- _Given problem_: Return the material from its start through the line holding "pos(876,286)", both ends included, reproducing each line unchanged. Leave the pictures out.

## START Working data

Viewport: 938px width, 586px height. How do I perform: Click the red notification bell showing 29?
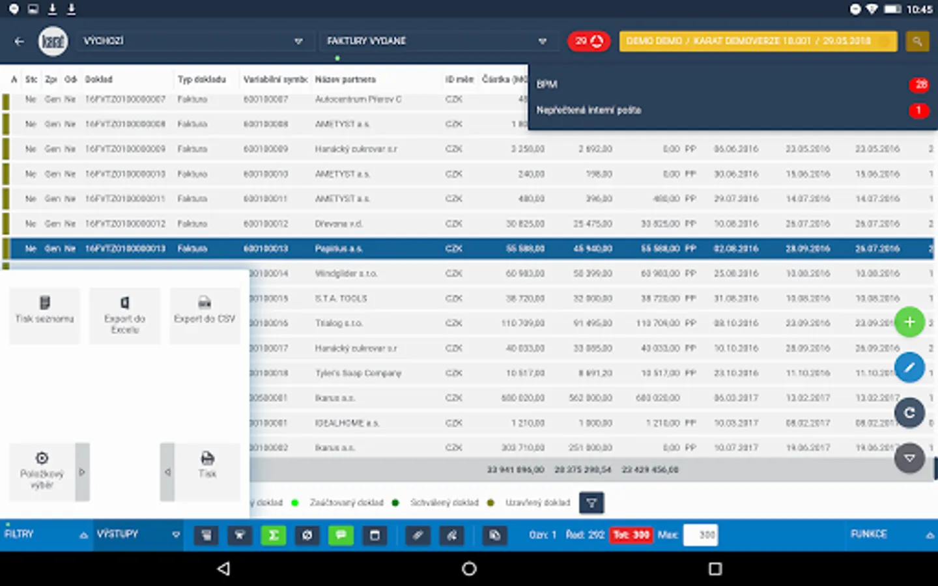point(588,40)
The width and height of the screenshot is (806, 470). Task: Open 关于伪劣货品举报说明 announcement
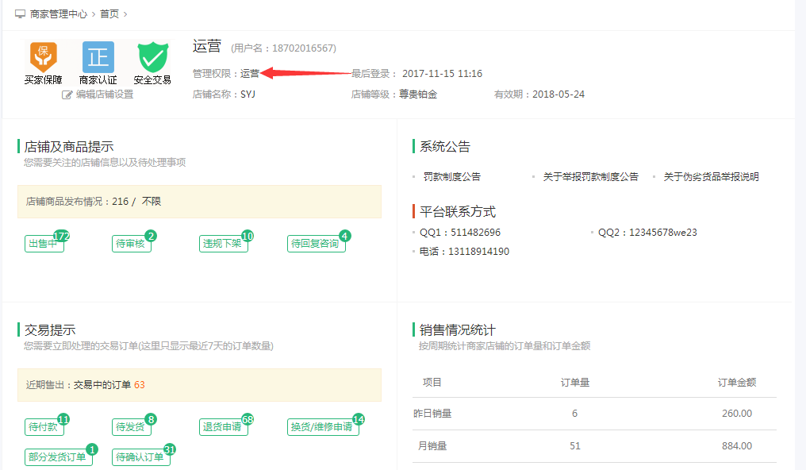(711, 177)
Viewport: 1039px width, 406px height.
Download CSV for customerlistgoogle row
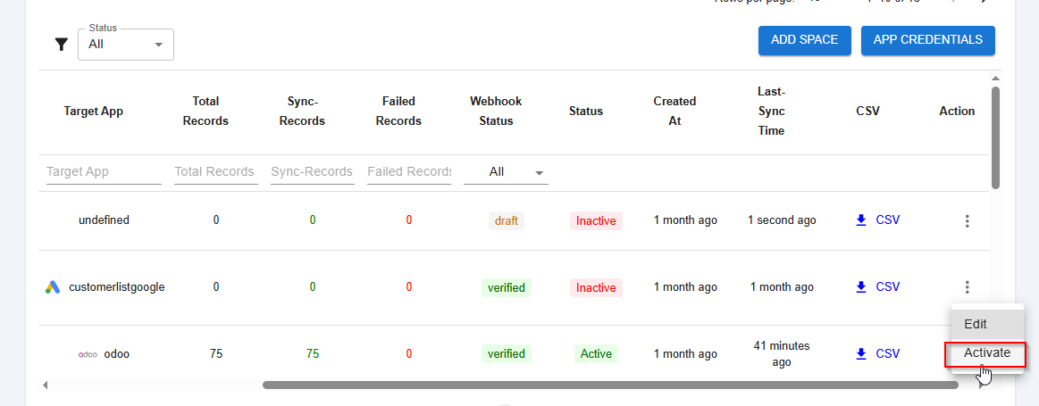pos(876,286)
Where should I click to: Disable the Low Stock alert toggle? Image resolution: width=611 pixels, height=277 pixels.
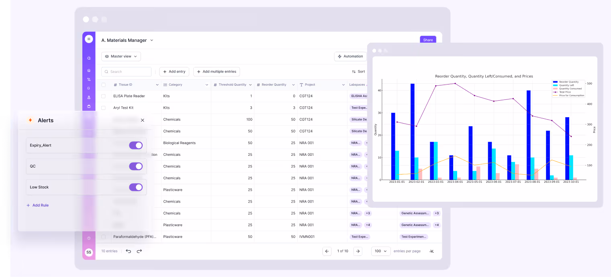click(136, 187)
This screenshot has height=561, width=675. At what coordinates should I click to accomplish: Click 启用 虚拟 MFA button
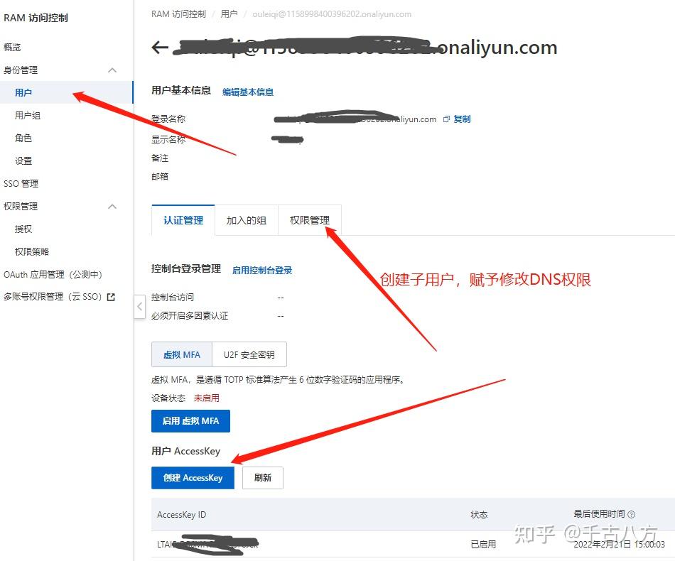tap(190, 420)
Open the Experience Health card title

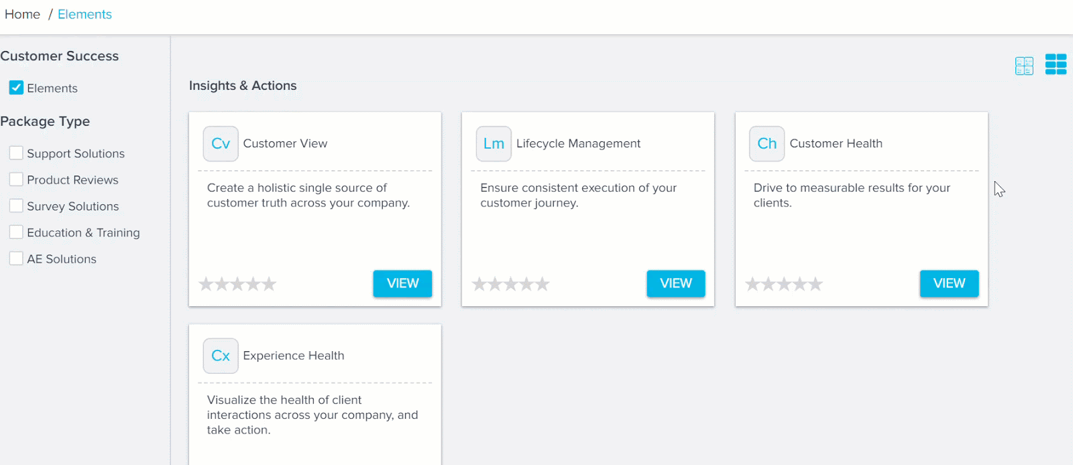coord(294,356)
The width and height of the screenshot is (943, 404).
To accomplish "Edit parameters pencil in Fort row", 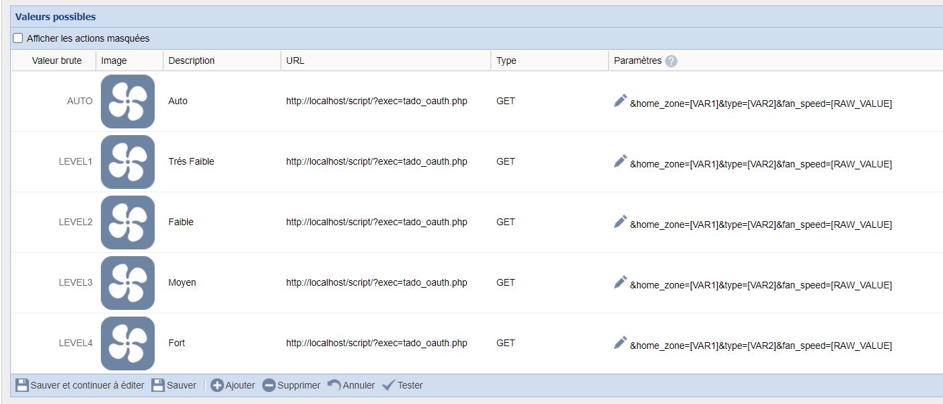I will coord(620,343).
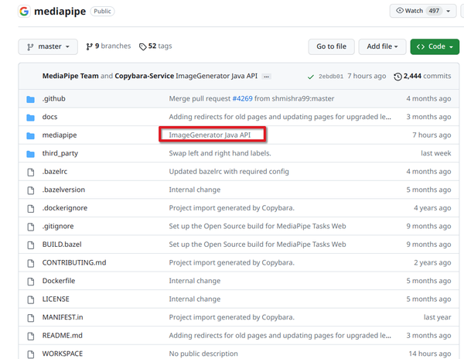
Task: Expand the commit message ellipsis
Action: (266, 77)
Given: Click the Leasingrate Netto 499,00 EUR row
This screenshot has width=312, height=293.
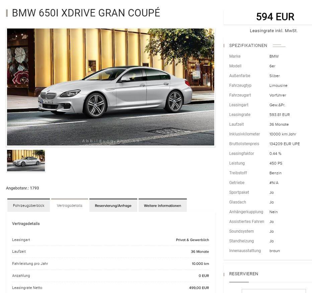Looking at the screenshot, I should click(x=110, y=288).
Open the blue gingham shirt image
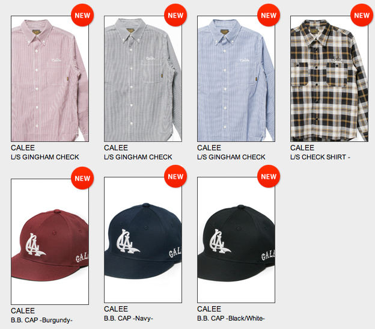 (236, 79)
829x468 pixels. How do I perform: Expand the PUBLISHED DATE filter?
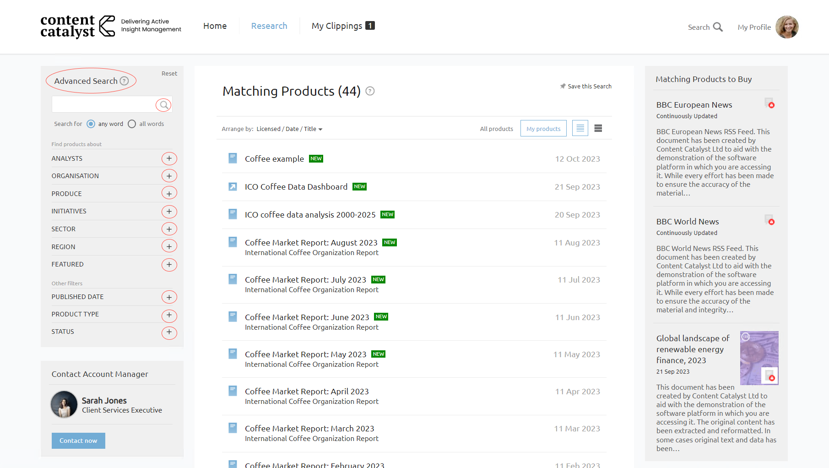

## END Working data

- _Solution to this exercise_:
Viewport: 938px width, 586px height. How do I perform: Click the red notification bell showing 29?
point(588,40)
The width and height of the screenshot is (806, 470). Task: Open 关于伪劣货品举报说明 announcement
(711, 177)
Viewport: 1039px width, 406px height.
Download CSV for customerlistgoogle row
pos(876,286)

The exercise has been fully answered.